Google has a long-term commitment to advance the Dataflow SDK; moreover, Dataflow is seeing
increasing interest, development, and adoption from organizations outside of Google.
>
> === Inexperience with Open Source ===
>
> Google believes strongly in open source and the exchange of information to advance new
ideas and work. Examples of this commitment are active OSS projects such as Chromium (https://www.chromium.org)

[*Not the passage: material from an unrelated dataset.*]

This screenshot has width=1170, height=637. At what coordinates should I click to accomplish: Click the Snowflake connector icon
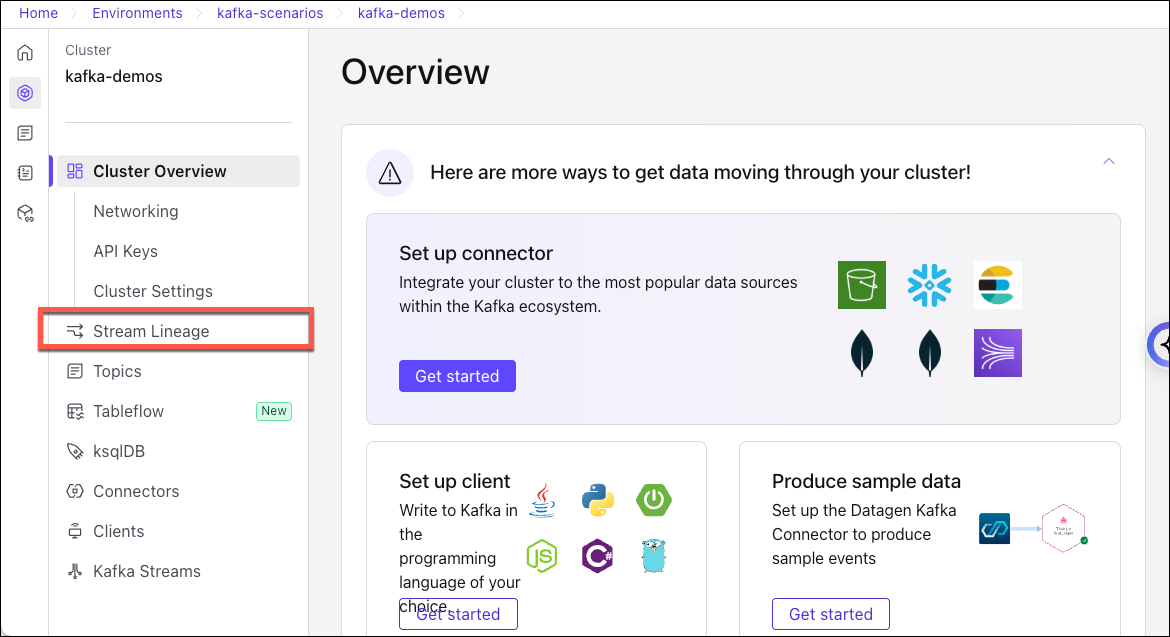(929, 285)
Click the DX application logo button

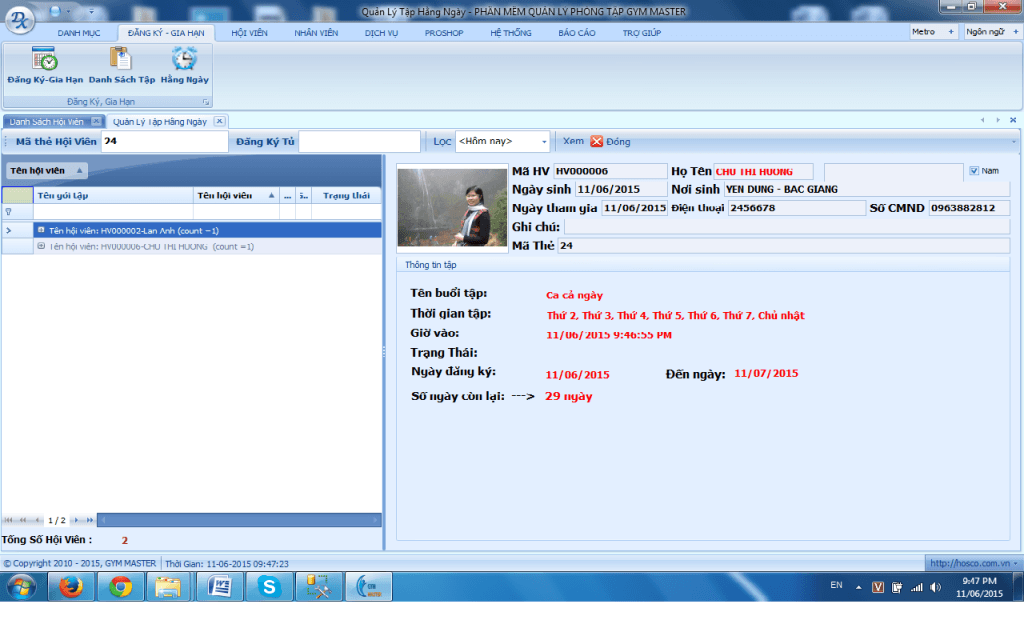(18, 19)
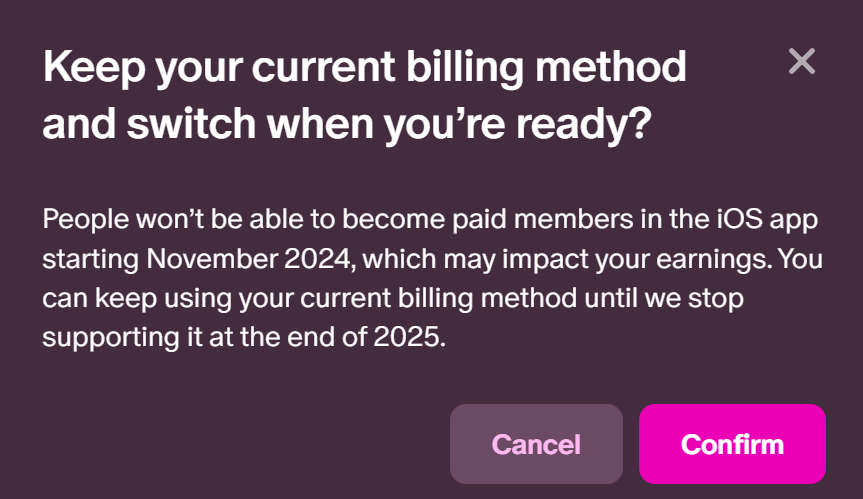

and Kubernetes (http://kubernetes.io/). With Dataflow, we have tried to be increasingly open
and forward-looking; we have published a paper in the VLDB conference describing the Dataflow
model (http://www.vldb.org/pvldb/vol8/p1792-Akidau.pdf) and were quick to release the Dataflow
SDK as open source software with the launch of Cloud Dataflow. Our submission to the Apache
Software Foundation is a logical extension of our commitment to open source software.
>
> === Homogeneous Developers ===
>
> The majority of committers in this proposal belong to Google due to the fact that Dataflow
has emerged from several internal Google projects. This proposal also includes committers
outside of Google who are actively involved with other Apache projects, such as Hadoop, Flink,
and Spark.  We expect our entry into incubation will allow us to expand the number of individuals
and organizations participating in Dataflow development. Additionally, separation of the Dataflow
SDK from Google Cloud Dataflow allows us to focus on the open source SDK and model and do
what is best for this project.
>
> === Reliance on Salaried Developers ===
>
> The Dataflow SDK and Dataflow runners have been developed primarily by salaried developers
supporting the Google Cloud Dataflow project. While the Dataflow SDK and Cloud Dataflow have
been developed by different teams (and this proposal would reinforce that separation) we expect
our initial set of developers will still primarily be salaried. Contribution has not been
exclusively from salaried developers, however. For example, the contrib directory of the Dataflow
SDK (https://github.com/GoogleCloudPlatform/DataflowJavaSDK/tree/master/contrib) contains
items from free-time contributors. Moreover, seperate projects, such as ScalaFlow (https://github.com/darkjh/scalaflow)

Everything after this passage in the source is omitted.